Si queremos finalizar este año con gratitud, es necesario que podamos tomar consciencia de las innumerables bendiciones que hemos tenido durante todo este tiempo. Es bueno que podamos reconocerlas, en la presencia de nuestros seres queridos en la familia, los estudios, el trabajo, tantas personas que nos han servido y que tal vez ni siquiera las conocemos. Si registráramos las cosas buenas que han sucedido durante este 2021, nos daremos cuenta de que son muchas más de lo que nos imaginamos. Y qué bueno finalizar este año agradeciendo a Dios por todo lo que hemos recibido.
Además de tomar consciencia de tantas bendiciones en la vida, también es necesario que podamos significarla, reconociendo y disfrutando estos momentos tan valiosos de nuestra vida, aprendiendo y fortaleciendo estas experiencias maravillosas que seguramente queremos que se repitan. Más de una vez nos ayudará un momento de oración y meditación, para disfrutar de las bendiciones que abundan en nuestra vida. Son momentos para saborear y regocijarnos en paz y serenidad.
La alegría compartida se multiplica, un fin de año es una oportunidad para encontrarnos en familia, con nuestros seres queridos, con las amistades. Este año en el que hemos tenido tantas situaciones angustiantes, estoy seguro que es importante poder compartir estas bendiciones con las personas con nos acompañan en la vida.
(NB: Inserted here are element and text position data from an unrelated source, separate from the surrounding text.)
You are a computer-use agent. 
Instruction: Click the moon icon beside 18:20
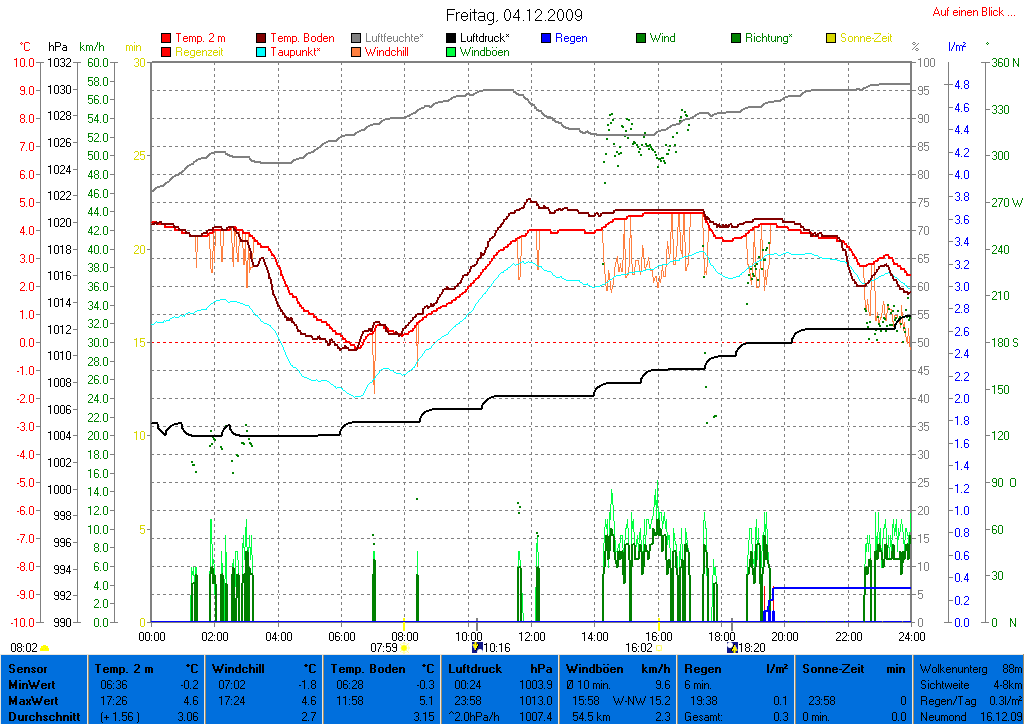[x=732, y=648]
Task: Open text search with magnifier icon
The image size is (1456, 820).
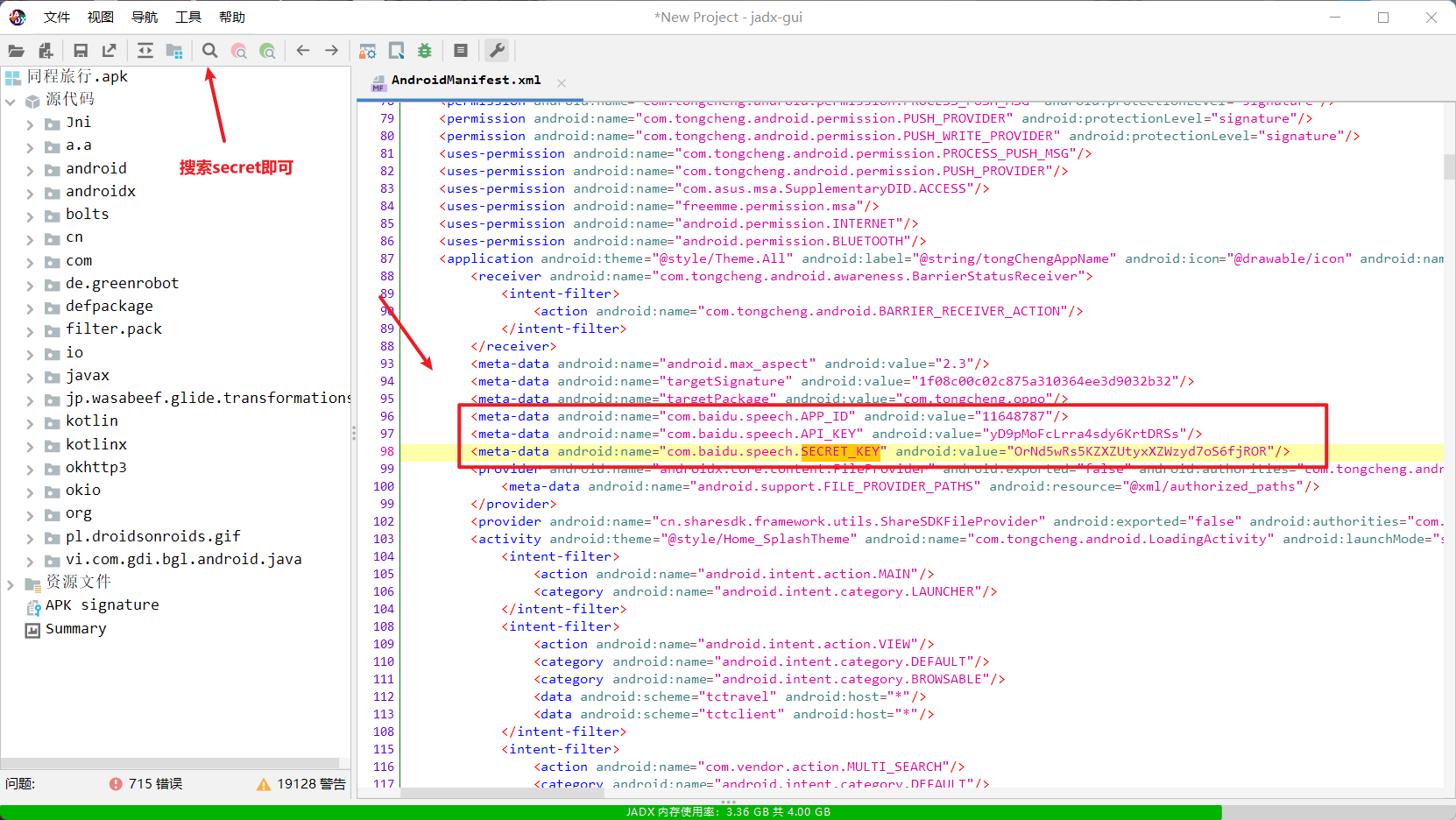Action: (x=210, y=51)
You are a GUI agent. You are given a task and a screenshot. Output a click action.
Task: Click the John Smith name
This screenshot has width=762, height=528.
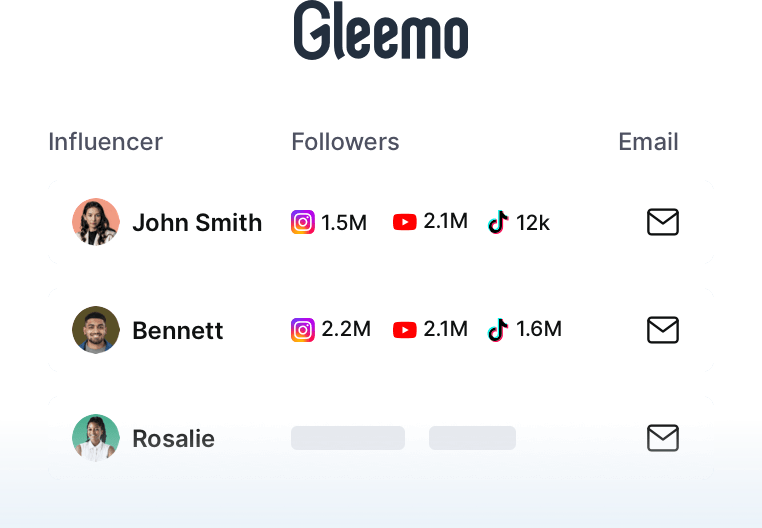point(197,223)
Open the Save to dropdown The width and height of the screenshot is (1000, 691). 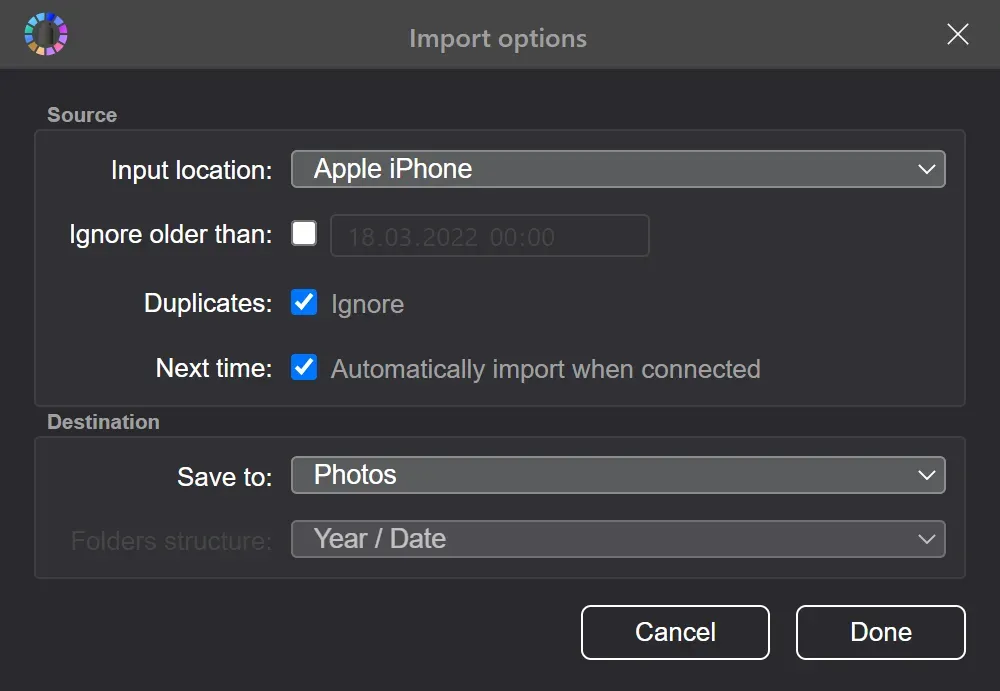coord(617,475)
Qué bueno que podamos finalizar este año agradeciendo a quienes nos han significado, llenándonos de amor, sacrificio, servicios, acompañamiento, enseñanzas. De gran valor es que podamos expresar nuestra gratitud con palabras sencillas de agradecimiento, con nuestras palabras, con un mensaje o con un compartir amable en nuestros hogares.
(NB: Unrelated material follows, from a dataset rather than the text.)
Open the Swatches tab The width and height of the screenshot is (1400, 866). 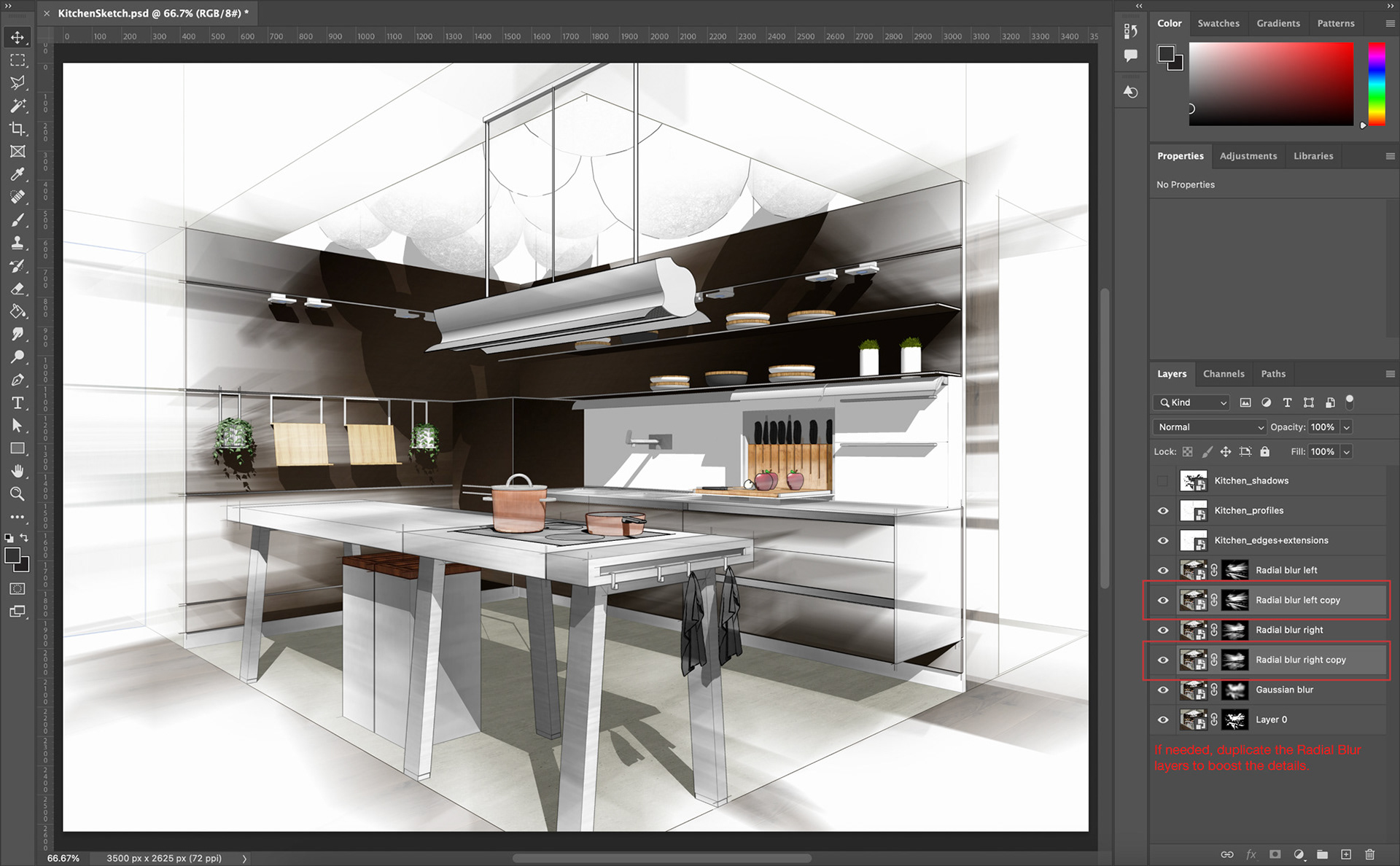(1218, 23)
Más de una vez las relaciones interpersonales se fortalecen en la medida que somos capaces de poner palabras a los sentimientos y expresar lo valioso que han sido nuestros seres queridos durante este año: la pareja, los hijos, los padres, abuelos, familiares y amigos. Un gracias siempre alegra y fortalece el corazón.
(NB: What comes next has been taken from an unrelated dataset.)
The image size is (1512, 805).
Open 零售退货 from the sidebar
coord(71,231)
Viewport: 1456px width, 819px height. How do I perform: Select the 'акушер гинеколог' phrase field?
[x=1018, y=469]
Un corazón agradecido también nos llena de fortaleza y esperanza para emprender el nuevo año sabiendo que la Providencia Divina siempre nos sostendrá en todos los momentos de la vida. Es la esperanza que nos fortalece cuando iniciamos un nuevo año. Cuando confiamos en Dios seremos capaces de soñar las grandes bendiciones que nos acompañarán en este nuevo año, por el amor inmenso de nuestro Dios Padre.
Que al inicio de este año nuevo, hagamos propio el mensaje del Papa Francisco: “Soñar juntos para llevar la esperanza al mundo”. Que seamos fuente de esperanza en un mundo que necesita de amor, solidaridad y cuidado de los unos a los otros. Que seamos la esperanza para el nuevo año que se inicia. Que nuestra Madre María, reina de la paz, nos conduzca por los caminos de la paz, amor y solidaridad. ¡Feliz año 2022!